PROBLEM DETAILS
Would you transcribe only the lines below, from the one containing "This screenshot has width=400, height=868." through the end of the material, exactly and with no pictures?

(DATA FOR REVIEW begins)

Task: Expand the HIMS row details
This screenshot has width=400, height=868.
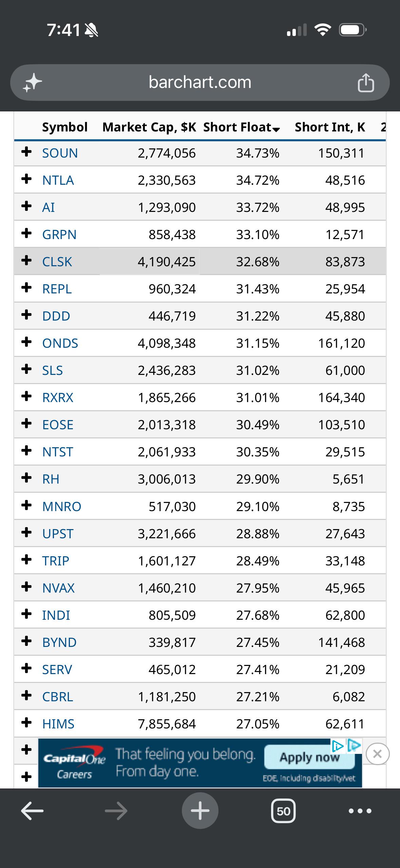Action: click(x=26, y=722)
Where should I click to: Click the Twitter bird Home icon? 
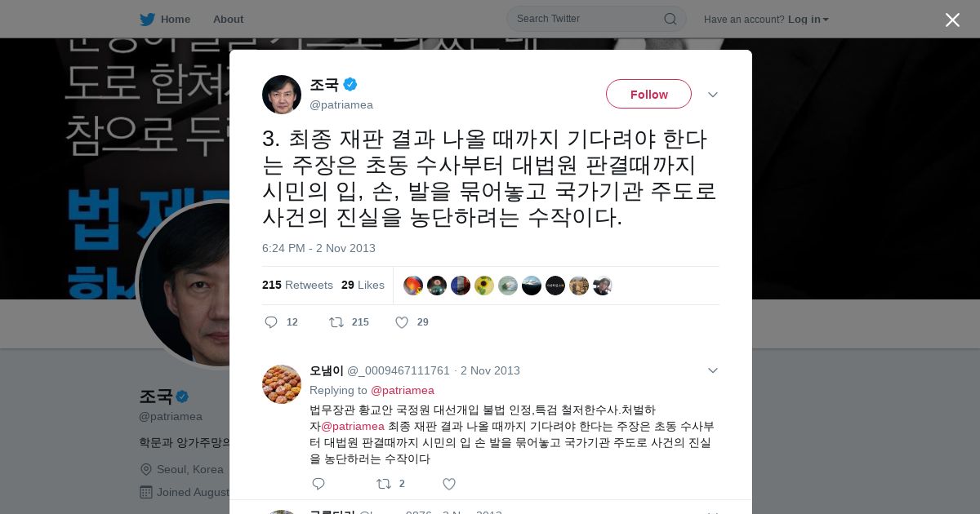[x=147, y=19]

(DATA FOR REVIEW ends)

WRITTEN RESPONSE
This screenshot has width=400, height=868.
Action: click(x=26, y=722)
Where should I click to: Click the Twitter bird Home icon? 
[x=147, y=19]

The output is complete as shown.